> **Исходный текст**:
· · · · ·

Из книги:
"Белов В.Н. Елабужский край на страницах печатных изданий Российской Империи.
Библиографическое исследование. /- М: Издат. «Перо», 2014. – 428 с."
Новое слово. Журнал научно-литературный и политический. № 4. Январь 1896. СПб., 1896 стр.185-186
Елабужские нравы второй половины XIX века характеризует приведенный отрывок из материала (без указания авторства), помещенный в данном номере этого повременного издания:
Фрагмент (стр.185-186):
«Приведем еще следующий факт. В той же Вятской губ., крестьянин дер. Яковлева, Елабуж. у.. Чернышев отправился по какому-то делу в дер. Новую Мурзинку (имеется ввиду Мурзиха – В.Б), выпил там и домой не возвратился. Стали искать его на другой день, но не нашли и решили, что, по всей вероятности, он где-нибудь замерз, так как в это время был «жестокий буран». Елабужский же исправник, на основании дошедшей до него «народной молвы», решил, что тут должно быть убийство и начал дознание. При обыске в доме мельника Денисова, к которому ходил Чернышов за получением 1 рубля, были усмотрены на полу в сенях «подозрительные пятна», как будто кровяные. Привлекли поэтому Денисова, а так как у Денисова был еще хороший знакомый Борисов, с которым пировал покойный, то привлекли и Борисова. затем был привлечен еще крестьянин Фуженков, к которому заходил Чернышов. Словом, все убийцы были налицо, недостовало только собственного сознания.

· · · · ·

[Данные для привязки к пиксельным координатам]

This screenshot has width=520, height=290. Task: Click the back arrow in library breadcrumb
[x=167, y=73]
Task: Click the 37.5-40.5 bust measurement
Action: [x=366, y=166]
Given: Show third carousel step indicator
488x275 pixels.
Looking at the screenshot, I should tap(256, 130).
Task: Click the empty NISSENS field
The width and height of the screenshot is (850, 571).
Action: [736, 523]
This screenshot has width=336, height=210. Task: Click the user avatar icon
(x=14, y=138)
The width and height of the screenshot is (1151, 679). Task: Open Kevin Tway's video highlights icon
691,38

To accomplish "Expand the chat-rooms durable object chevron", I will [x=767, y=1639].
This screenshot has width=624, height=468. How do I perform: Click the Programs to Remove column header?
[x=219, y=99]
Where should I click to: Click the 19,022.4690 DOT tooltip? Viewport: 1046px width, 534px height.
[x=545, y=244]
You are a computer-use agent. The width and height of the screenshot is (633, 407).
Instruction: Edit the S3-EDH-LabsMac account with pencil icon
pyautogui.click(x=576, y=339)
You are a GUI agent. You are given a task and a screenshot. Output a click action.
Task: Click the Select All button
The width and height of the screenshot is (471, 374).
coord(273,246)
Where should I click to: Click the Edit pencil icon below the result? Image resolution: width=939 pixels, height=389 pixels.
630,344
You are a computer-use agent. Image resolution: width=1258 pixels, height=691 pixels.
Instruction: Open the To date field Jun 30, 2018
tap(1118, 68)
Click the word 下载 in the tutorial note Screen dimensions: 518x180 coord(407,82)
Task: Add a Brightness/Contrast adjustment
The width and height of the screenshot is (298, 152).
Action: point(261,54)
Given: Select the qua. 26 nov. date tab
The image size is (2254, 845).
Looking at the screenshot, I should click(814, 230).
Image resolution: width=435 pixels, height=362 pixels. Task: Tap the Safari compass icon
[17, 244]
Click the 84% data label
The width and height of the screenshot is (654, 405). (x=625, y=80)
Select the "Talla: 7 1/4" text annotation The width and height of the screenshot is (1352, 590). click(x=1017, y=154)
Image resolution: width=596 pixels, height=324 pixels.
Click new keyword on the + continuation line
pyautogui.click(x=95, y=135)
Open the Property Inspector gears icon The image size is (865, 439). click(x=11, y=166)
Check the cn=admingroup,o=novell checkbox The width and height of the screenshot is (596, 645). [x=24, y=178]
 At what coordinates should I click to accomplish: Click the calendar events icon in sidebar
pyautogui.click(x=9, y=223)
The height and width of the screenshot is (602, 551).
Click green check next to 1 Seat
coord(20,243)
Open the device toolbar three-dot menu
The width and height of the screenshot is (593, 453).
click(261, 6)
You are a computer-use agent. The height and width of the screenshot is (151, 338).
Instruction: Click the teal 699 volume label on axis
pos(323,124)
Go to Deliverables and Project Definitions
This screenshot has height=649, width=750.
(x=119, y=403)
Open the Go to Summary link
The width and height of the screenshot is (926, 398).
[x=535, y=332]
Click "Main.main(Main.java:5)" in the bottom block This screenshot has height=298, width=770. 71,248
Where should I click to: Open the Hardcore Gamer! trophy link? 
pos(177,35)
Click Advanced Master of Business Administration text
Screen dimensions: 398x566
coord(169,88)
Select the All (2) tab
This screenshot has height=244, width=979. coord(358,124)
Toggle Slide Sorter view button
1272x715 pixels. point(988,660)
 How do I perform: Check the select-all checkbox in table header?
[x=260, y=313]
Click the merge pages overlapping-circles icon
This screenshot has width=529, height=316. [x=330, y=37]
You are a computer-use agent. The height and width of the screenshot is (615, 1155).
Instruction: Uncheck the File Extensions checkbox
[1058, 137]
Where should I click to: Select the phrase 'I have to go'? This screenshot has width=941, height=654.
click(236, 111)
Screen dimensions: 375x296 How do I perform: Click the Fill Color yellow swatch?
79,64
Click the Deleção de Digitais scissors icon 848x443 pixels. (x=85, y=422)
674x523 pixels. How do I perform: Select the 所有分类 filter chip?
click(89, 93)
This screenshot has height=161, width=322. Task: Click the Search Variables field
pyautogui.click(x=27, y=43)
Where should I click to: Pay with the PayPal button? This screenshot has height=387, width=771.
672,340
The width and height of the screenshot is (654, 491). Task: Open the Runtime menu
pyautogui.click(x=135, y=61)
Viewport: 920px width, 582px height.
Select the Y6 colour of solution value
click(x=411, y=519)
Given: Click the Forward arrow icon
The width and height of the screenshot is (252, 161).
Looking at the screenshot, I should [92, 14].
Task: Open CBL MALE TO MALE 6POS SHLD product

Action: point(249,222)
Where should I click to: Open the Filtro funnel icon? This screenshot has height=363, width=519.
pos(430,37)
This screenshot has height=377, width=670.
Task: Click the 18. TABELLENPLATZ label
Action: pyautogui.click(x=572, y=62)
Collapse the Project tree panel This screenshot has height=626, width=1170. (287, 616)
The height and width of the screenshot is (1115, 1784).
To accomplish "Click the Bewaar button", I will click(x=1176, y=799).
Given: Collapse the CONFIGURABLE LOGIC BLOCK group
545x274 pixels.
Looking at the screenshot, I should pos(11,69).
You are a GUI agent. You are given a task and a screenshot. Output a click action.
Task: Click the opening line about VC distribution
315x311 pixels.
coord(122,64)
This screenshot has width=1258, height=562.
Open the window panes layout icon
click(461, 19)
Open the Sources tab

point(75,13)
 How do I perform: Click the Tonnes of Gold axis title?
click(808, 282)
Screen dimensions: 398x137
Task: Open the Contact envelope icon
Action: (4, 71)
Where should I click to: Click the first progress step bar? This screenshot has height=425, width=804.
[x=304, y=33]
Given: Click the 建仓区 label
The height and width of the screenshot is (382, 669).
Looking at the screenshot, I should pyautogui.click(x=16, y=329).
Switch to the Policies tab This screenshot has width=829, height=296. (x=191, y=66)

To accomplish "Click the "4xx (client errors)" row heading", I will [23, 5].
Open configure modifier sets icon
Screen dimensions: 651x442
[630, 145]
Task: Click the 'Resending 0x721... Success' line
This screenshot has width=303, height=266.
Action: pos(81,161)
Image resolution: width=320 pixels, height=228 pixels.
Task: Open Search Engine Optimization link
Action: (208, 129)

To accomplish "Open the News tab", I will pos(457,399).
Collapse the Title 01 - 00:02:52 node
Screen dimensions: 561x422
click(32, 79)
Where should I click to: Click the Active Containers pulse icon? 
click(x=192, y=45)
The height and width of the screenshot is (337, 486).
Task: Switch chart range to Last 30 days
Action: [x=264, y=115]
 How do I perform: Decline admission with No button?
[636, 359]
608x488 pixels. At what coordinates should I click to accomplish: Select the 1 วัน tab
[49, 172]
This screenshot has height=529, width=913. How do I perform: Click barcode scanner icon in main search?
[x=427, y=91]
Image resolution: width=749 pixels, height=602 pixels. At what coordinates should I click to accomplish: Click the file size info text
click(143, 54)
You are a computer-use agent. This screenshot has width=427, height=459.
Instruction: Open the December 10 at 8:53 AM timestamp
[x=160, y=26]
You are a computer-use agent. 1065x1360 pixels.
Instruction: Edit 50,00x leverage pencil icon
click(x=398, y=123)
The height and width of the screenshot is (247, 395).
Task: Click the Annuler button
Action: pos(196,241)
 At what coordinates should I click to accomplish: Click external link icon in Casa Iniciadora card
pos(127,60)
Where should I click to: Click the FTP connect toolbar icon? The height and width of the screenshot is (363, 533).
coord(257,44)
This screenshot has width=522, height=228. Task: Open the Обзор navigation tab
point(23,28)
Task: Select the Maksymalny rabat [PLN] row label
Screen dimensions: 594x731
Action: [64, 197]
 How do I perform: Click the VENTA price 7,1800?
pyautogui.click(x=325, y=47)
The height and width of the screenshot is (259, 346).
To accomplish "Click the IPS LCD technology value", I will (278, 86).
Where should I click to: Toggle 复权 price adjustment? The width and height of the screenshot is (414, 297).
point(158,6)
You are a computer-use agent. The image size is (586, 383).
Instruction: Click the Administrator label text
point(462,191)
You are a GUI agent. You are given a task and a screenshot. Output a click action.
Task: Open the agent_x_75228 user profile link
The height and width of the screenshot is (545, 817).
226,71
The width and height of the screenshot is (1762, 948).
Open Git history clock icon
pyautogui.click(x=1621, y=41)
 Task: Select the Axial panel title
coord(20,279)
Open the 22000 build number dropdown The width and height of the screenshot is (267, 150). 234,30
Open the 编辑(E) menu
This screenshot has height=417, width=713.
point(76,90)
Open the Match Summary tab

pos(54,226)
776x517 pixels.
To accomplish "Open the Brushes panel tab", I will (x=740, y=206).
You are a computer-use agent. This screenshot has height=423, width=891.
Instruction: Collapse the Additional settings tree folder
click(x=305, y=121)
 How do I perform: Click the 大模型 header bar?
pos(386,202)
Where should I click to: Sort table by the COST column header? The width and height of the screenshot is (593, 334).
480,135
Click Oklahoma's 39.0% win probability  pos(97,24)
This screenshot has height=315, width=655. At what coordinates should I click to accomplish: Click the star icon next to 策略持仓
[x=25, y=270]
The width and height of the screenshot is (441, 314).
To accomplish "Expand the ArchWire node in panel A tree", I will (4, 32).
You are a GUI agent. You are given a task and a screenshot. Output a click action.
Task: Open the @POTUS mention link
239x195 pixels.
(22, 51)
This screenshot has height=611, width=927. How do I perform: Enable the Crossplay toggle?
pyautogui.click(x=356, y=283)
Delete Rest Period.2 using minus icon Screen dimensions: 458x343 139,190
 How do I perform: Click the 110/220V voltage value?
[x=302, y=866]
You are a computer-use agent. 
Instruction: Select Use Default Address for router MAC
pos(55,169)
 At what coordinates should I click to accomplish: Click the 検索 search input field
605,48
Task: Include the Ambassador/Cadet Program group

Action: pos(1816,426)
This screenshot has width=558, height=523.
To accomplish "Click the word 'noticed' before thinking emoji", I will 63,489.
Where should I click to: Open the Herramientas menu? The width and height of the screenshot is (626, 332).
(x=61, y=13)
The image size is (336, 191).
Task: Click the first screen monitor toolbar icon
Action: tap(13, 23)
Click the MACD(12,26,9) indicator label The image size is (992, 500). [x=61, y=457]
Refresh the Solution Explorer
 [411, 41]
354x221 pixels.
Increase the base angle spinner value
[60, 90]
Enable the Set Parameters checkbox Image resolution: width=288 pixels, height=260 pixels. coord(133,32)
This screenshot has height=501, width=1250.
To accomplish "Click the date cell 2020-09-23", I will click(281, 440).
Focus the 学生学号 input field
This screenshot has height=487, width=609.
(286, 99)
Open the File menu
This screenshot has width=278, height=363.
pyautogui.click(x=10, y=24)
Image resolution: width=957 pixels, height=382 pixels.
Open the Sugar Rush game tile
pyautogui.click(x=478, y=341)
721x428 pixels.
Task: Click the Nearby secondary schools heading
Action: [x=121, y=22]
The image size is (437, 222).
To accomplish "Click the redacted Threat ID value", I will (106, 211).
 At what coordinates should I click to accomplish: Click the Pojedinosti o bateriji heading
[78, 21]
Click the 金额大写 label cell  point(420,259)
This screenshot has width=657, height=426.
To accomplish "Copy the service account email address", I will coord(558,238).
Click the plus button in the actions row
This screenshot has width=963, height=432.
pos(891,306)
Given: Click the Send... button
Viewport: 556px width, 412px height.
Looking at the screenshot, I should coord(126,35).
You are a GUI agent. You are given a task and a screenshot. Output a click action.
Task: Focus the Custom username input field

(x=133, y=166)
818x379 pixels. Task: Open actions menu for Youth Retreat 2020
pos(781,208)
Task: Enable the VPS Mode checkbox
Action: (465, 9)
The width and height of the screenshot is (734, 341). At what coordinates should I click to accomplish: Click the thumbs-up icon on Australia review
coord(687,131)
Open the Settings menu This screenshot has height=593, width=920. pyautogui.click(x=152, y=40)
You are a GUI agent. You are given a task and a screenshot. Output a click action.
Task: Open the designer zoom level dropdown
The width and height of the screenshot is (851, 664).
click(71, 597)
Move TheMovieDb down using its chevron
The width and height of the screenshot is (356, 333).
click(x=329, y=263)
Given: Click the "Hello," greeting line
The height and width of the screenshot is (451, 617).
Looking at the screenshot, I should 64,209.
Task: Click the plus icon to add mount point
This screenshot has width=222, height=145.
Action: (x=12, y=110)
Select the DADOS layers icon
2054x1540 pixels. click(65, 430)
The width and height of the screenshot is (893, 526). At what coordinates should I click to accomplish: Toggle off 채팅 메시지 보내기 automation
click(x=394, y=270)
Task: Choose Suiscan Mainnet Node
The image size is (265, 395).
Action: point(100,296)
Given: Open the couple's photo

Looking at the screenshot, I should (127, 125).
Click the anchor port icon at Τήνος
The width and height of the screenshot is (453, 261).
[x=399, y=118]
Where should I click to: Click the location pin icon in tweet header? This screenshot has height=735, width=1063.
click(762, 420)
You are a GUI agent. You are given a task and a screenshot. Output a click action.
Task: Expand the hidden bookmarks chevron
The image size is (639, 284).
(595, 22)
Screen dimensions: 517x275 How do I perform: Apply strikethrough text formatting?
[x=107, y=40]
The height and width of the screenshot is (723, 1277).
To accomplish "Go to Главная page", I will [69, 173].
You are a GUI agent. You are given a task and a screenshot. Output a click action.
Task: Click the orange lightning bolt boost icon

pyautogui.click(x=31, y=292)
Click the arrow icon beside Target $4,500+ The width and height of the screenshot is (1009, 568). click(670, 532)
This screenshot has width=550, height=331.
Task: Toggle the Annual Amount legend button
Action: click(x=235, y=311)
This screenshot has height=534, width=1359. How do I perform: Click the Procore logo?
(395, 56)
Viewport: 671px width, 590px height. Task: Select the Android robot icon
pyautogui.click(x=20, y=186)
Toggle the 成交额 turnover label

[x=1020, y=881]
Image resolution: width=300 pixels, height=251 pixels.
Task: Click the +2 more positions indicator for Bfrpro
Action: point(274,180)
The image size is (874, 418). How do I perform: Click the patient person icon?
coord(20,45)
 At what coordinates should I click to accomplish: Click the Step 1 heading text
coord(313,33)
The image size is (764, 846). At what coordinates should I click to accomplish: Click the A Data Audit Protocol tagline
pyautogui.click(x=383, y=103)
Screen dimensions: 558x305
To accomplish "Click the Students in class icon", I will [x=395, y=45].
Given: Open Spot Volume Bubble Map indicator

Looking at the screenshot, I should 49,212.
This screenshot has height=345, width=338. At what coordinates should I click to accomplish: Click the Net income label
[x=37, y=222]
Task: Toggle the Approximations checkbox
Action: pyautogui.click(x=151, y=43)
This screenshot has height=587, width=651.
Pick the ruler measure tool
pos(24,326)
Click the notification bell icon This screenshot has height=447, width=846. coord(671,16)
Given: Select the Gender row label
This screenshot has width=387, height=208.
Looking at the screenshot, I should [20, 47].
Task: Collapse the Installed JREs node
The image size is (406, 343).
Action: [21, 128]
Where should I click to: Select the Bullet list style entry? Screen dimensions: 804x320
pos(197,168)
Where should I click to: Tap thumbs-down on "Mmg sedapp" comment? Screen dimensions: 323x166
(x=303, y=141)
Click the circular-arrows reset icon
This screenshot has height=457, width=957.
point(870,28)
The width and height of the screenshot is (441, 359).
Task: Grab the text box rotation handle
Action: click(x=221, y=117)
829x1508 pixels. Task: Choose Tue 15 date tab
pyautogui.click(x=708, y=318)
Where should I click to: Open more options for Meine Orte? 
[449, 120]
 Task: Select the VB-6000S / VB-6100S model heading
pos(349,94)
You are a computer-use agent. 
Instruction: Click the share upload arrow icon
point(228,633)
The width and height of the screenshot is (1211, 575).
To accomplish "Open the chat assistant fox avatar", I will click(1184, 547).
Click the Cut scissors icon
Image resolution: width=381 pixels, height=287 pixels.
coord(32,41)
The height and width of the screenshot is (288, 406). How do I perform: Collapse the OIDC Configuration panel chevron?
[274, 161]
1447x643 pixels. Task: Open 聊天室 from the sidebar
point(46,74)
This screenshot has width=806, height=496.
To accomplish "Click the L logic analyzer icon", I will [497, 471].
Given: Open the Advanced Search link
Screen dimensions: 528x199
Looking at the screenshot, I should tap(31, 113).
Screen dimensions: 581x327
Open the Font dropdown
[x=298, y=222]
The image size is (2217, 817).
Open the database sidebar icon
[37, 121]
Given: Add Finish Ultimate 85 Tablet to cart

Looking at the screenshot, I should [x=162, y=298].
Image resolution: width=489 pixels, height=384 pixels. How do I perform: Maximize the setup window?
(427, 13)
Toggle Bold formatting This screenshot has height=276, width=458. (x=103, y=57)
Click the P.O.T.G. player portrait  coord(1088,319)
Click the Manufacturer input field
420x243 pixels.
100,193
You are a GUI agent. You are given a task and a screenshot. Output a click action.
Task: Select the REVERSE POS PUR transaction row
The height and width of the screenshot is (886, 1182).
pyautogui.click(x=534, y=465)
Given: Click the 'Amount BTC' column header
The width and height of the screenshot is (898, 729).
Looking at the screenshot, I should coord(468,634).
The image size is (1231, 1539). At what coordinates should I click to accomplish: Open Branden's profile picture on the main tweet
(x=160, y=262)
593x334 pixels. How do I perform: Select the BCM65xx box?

· · · · ·

> **Задание**: Кого, согласно тексту о елабужских нравах, привлекли по делу об исчезновении Чернышева? Перечислите их.

> **Ответ**: Мельник Денисов, его знакомый Борисов и крестьянин Фуженков.